At the end of Friday I picked some basil for pizza making. Basil went into the sauce and whole leaves on top in a pseudo-Midwestern version of pizza Margherita. Fresh mozzarella would have been better, but we make do with what we have. If I try this again, I will wait to apply the basil topping until about a minute before cooking is finished. The pizza was eminently edible. This from a man who at a younger age would eat leftover pizza from a box left overnight in the living room.

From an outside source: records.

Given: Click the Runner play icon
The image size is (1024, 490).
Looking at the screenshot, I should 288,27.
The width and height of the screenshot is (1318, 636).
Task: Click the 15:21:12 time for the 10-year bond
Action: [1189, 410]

Midwestern-style Pizza Margherita.

There is at least one more pass through the garden to get Brussels sprouts and maybe some more chard. The herbs under row cover could use another picking. There are plenty of pepper flowers but it seems unlikely they will make it to fruit. It’s been a good garden season and even the gleaning was bountiful. As fall turns to winter, I’m ready.

Kitchen Garden

Trouble with Tomatillos

Tomatillo harvest on Aug. 4, 2021

This year four tomatillo plants are producing an abundance of the fruit. Due to a paucity of recipes so many are not a good fit for our kitchen garden.

Mainly I used tomatillos in salsa to provide texture and their green color. I also slice or dice them to add to stir fry. Because there are so many, I will freeze what I can’t use fresh and see how that works in the coming months. In years past, the plants did not produce so many fruits. Next year I’ll reduce the number of plants.

I asked for recipe ideas on social media and the responses were honest yet not viable.

A common pairing is with the meat of hogs or chickens. As a vegetarian household, that’s not an option.

Another idea is to mix them with avocados and other ingredients for guacamole. This one winds me up because I’m in the camp of people who believe the rise in popularity of avocados also drives deforestation. How bad is the rapidly expanded avocado business?

The short answer is that avocado farming is causing deforestation, destroying ecosystems, funding drug cartels, and contributing to climate change. In Michoacán, Mexico, the biggest avocado producing region in the world, farmers are illegally razing pine forests in order to plant lucrative avocado trees. The native pine trees make up an irreplaceable habitat to indigenous species, including the iconic monarch butterfly.

Ethical Unicorn, Sept. 23, 2018.

Young people look at me askance when I say I won’t eat avocados because of deforestation resulting from their popularity. Nonetheless, I’m pretty firm in that view and have been weathered by askance looks over the course of many years. No guacamole or avocado toast for me.

The reality is there is already too much to do in the kitchen with hundreds of tomatoes lined up for processing. I put the tomatillos from the photo on a baking sheet and stuck them in the chest freezer to get them out of the way. When frozen, I’ll put them in a zip top bag until I’m ready to use some. There are many dozens of them remaining on the vines to be used fresh or given away.

We have two Mexican restaurants in the area and they have taken excess jalapeno peppers before. We’ll see what I harvest and maybe stop by one of them to present tomatillos as a gift. At least they won’t go to waste.